[Selected text — start]

The law department was founded in 1843 and is one of 17 schools constituting the University of Pittsburgh. The first four law degrees were conferred in 1847. Classes were held in a stone building at Third Street until the building was destroyed in the fire of 1845 and were then held in the university's building on Duquesne Way until that building was burned in 1849. Classes were continued after the second fire in the basement of the Third Presbyterian Church until the universities first law professor, Walter H. Lowrie, was elected to the Supreme Court of Pennsylvania in 1851 and forced him to abandon his teaching at the school. This, along with the fires that destroyed many of the university's facilities and resources, disrupted the development of the School of Law.

Although various attempts were made to reestablish law instruction beginning in 1862, a permanent law school was not established until 1895. The university at that time was named the Western University of Pennsylvania, but despite this, the law school was originally named the Pittsburgh Law School, a name it held until 1918. The Pittsburgh Law School became a charter member of the Association of American Law Schools in 1900.

The first classes in the permanently established school were conducted in the orphans' court rooms in the old Allegheny County courthouse. In 1897, the school moved into the old university building at Ross and Diamond streets that had been sold to the county in 1882. The school moved again in 1919-20 to the tenth floor of the Chamber of Commerce building. In 1936 the School of Law moved in its entirety to the 14-16 floors of the Cathedral of Learning on the main campus of the university located in the Oakland neighborhood of Pittsburgh.

Robert Lee Vann became the first African American to graduate from Pitt Law in 1909. The first African-American woman didn't graduate until Martha Richards Conley did it in 1971. Robert Beckley Harper was the first African American faculty member in 1976 when he became an Assistant Professor of Law. In 1982, Harper also became the first African American to earn tenure at Pitt Law.

During the 1950s and 1960s, the School of Law's Health Law Center was an early pioneer in the field now known as computer-assisted legal research (CALR). Attorney and researcher John Horty was astounded by the extent to which the laws governing hospital administration varied from one state to the next across the United States, and began building a computer database to help him keep track of it all. News of Horty's pioneering work at Pitt inspired the Ohio State Bar Association (just across the state line in nearby Ohio) to create its own separate CALR system, the ancestor of the database system known today as LexisNexis. The School of Law moved into their own dedicated facility, the Barco Law Building, upon its opening on the university's main campus in 1976.

=== Deans ===
- John Douglass Shafer, 1895–1920
- Alexander Marshall Thompson, 1920–1940
- Eugene Allen Gilmore, 1940–1942
- Judson Adams Crane, 1942–1949
- Charles Bernard Nutting, 1949–1951
- Judson Adams Crane (Acting Dean), 1951–1952
- Brainerd Currie, 1952–1953
- Arthur Larson (on leave of absence 1954–56), 1953–1956
- Charles Wilson Taintor II (Acting Dean), 1954–1957
- Thomas McIntyre Cooley II, 1957–1965
- William Edward Sell, Chairman, Administrative Committee, 1965–1966; Dean, 1966–1977
- John E. Murray Jr., 1977–1984
- Richard J. Pierce Jr., 1984–1985
- Mark A. Nordenberg, 1985–1993 (University Chancellor, 1995–2014)

[Selected text — finish]
[Dataset content — start]

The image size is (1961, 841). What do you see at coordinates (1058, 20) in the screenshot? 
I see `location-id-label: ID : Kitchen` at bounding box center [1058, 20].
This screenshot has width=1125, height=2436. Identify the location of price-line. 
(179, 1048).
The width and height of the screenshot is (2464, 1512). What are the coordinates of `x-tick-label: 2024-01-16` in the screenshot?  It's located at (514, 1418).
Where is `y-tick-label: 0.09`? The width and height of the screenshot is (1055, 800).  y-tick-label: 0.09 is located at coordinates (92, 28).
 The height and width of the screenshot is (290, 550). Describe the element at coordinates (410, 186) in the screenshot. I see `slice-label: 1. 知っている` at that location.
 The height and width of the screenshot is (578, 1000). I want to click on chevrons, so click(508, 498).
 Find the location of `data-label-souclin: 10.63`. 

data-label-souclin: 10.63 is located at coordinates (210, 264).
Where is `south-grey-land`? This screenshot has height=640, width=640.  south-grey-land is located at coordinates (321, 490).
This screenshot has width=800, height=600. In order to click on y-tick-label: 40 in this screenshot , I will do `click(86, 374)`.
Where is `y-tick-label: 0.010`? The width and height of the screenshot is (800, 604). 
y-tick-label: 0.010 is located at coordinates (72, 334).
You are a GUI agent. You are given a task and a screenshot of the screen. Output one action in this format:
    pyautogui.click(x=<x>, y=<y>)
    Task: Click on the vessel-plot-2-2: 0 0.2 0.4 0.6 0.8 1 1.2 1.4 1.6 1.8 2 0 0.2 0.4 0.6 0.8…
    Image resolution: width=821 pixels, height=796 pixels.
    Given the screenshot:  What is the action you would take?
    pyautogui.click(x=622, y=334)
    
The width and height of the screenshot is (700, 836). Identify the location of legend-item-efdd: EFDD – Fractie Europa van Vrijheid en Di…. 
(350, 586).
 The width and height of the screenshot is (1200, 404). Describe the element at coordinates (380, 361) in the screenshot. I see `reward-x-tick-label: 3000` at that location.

[Dataset content — finish]

• Required work:
A: Answer these questions from the law school history.
(i) In what year were the first four law degrees conferred?
(ii) What name did the permanent law school originally carry, and until what year did it hold that name?
(iii) Who was the first African American to earn tenure at Pitt Law, and in what year?
B: Write out the stretch of the law school history from "The law department" through "School of Law.".
The rows play no part in this work.

• Outputs by task:
A:
(i) 1847
(ii) The Pittsburgh Law School, until 1918
(iii) Robert Beckley Harper, in 1982

B:
The law department was founded in 1843 and is one of 17 schools constituting the University of Pittsburgh. The first four law degrees were conferred in 1847. Classes were held in a stone building at Third Street until the building was destroyed in the fire of 1845 and were then held in the university's building on Duquesne Way until that building was burned in 1849. Classes were continued after the second fire in the basement of the Third Presbyterian Church until the universities first law professor, Walter H. Lowrie, was elected to the Supreme Court of Pennsylvania in 1851 and forced him to abandon his teaching at the school. This, along with the fires that destroyed many of the university's facilities and resources, disrupted the development of the School of Law.